Table 1. The layers and respective network parameters of the proposed model.

Layer Name	Number of Parameters
Contraction path:
Conv2D × 10, Mish	1.884 $\times {10}^7$
MaxPool2D × 4	-
Bi-FPN:
Conv2D × 5	1.269 $\times {10}^5$
BatchNormalization × 12	3072
ReLU × 12, MaxPool2D × 3	-
DepthwiseConv × 7	4032
Expansion path:
Conv2D × 9, Mish	6.821 $\times {10}^6$
Conv2DTrans × 4, Mish	2.786 $\times {10}^6$
Total parameters:	2.858 $\times {10}^7$

shows the corresponding layers of the model, along with their respective parameters.

Initially, the contraction section takes the augmented CT image, a slice of the CT scan. Here, the repeated application of two $3\times 3$ convolutions (with the ‘same’ padding) is applied using Equation (1)

$$C[m,n]=(I\times k)[m,n]=\sum _i\sum _{j}k[i,j].I[m-i,n-j],$$

(1)

where $C[m,n]$ represents the kernel convolution, I and k denote the input image and kernel, respectively, and ‘m’ and ‘n’ represent the number of ‘training samples’ and ‘features’, respectively. Further, each convolution is followed by a recently proposed non-linear Mish activation function [35], to perform strong regularization during the forward and backward pass of the model, the formula of which is shown in Equation (2)

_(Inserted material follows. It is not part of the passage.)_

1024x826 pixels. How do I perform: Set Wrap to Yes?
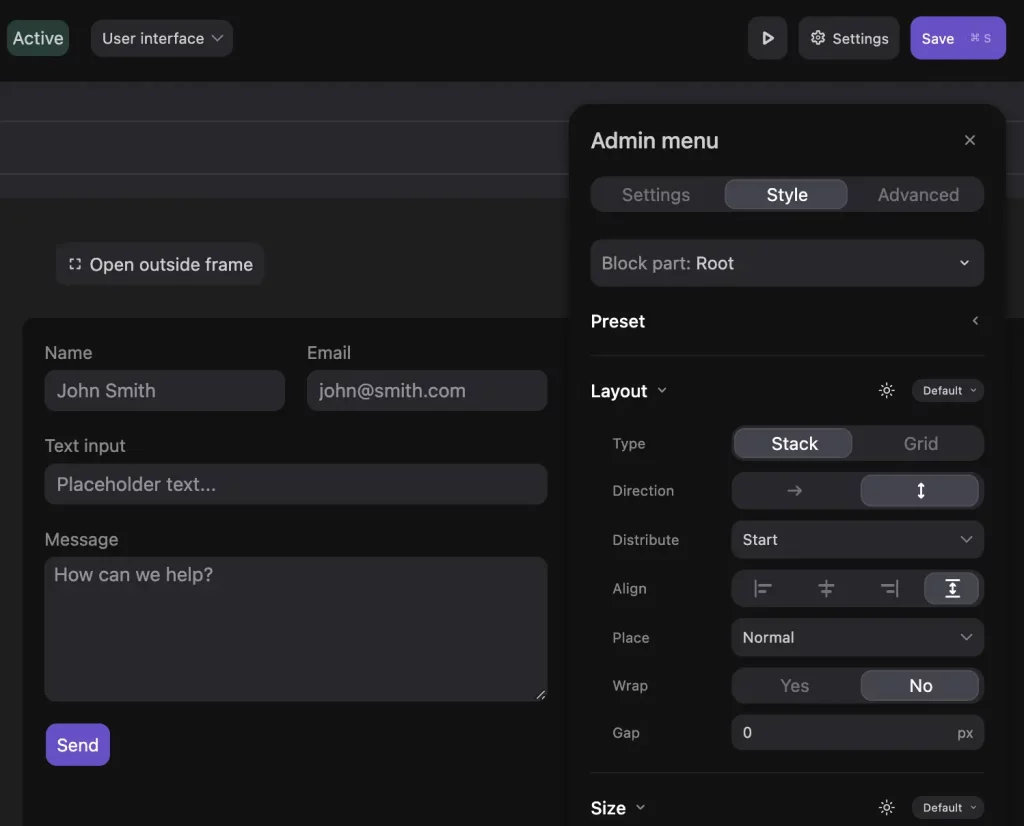point(794,686)
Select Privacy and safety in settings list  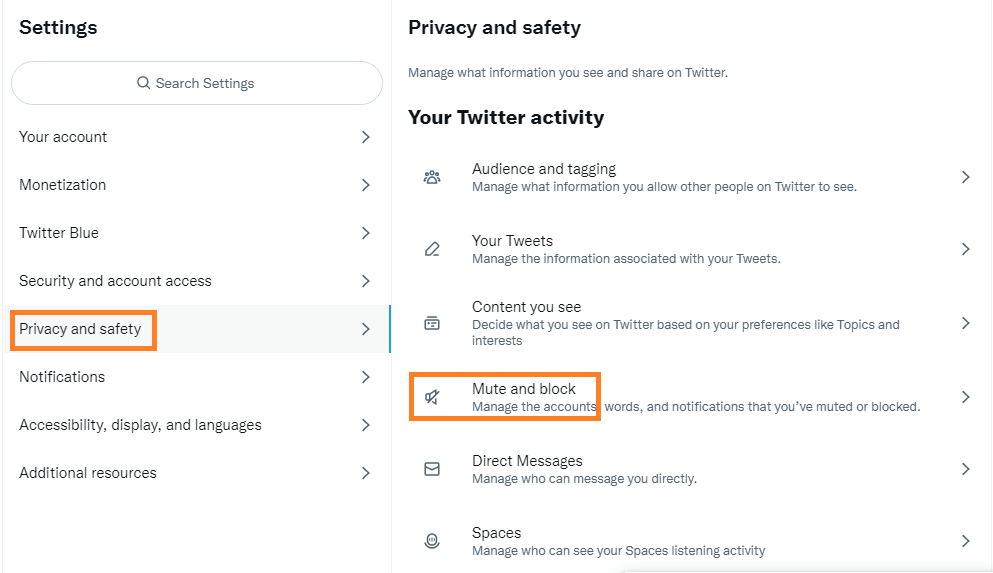(196, 329)
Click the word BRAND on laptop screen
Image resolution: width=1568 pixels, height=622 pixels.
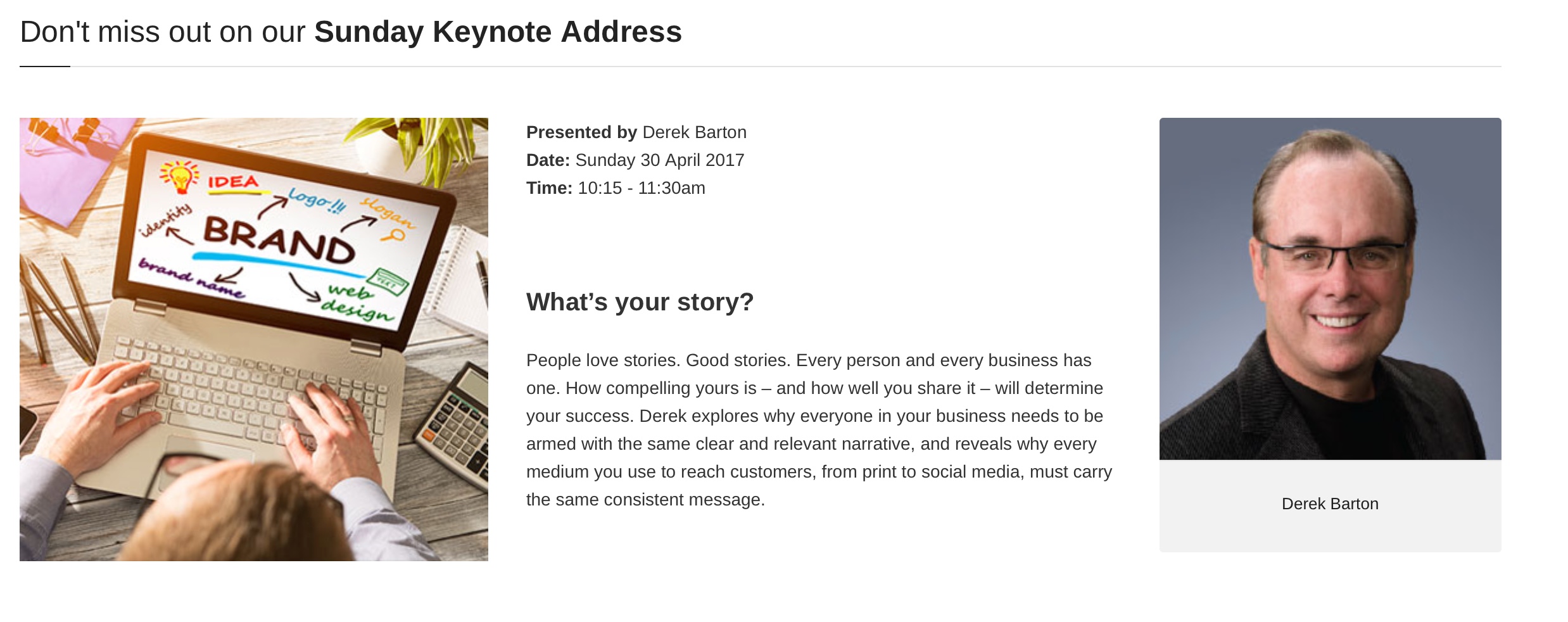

$$f\left(x\right)=x.tanh\left(\omega \right(x\left)\right),$$

(2)

where $\omega \left(x\right)$ is the Softplus activation function given by $ln(1+e^x)$.

Mish implements a self-gating function, in which the input given to the gate is a scalar. The property of self-gating helps in replacing the activation functions (point-wise functions) such as rectified linear unit (ReLU). Here, the input of the gating function is a scalar with no requirement of modifying network parameters. The properties of Mish, being above-unbounded, below-bounded, non-monotonic, and smooth, play a vital part in maximizing neural network outcomes. Hence, Mish enables considerable time improvements during the forward and backward pass on Graphics Processing Unit (GPU) inference when Compute Unified Device Architecture (CUDA) is enabled and improves the efficiency of the model.

Further, a $2\times 2$ max-pooling operation of stride ‘2’ is applied for down-sampling of the input image features. Here, at depth 4, a dropout layer with a dropout factor of 0.5 is used for the regularization of the model. The feature maps of the corresponding five depths of the contraction path are then fed as input to the Bi-FPN, as illustrated in Figure 3.

For efficient feature extraction, Bi-FPN implemented in the proposed method is based on conventional top-down Feature Pyramid Networks (FPN) [36]. It infuses efficient bidirectional cross-scale connections and weighted feature fusion into the model. In the Bi-FPN, multi-scale feature fusion aims to fuse features at different resolutions to obtain efficient feature extractions. In contrast, the one-way flow of information inherently limits conventional top-down FPN. Thus, Bi-FPN does not consist of nodes with only one input edge because if a node has only one input with no feature fusion, it will contribute less to the feature network to infuse different features. Moreover, the Bi-FPN has one top-down and one bottom-up path, thereby allowing the bidirectional flow of features from one depth to another in the feature network.

The Bi-FPN also incorporates additional weight for each input during feature fusion, thereby learning the importance of a particular input feature. In the Bi-FPN, dynamic learning behavior and accurate fast normalized fusion (one of the methods of incorporating weights during feature fusion) are implemented. Moreover, for improved efficiency, depth-wise separable convolution followed by batch normalization and non-linear ReLU activation function are implemented. Through the bidirectional cross-scale connections, the Bi-FPN enriches the feature maps at each depth of the network and provides an efficient fusion of features across various depths of the encoder–decoder architecture.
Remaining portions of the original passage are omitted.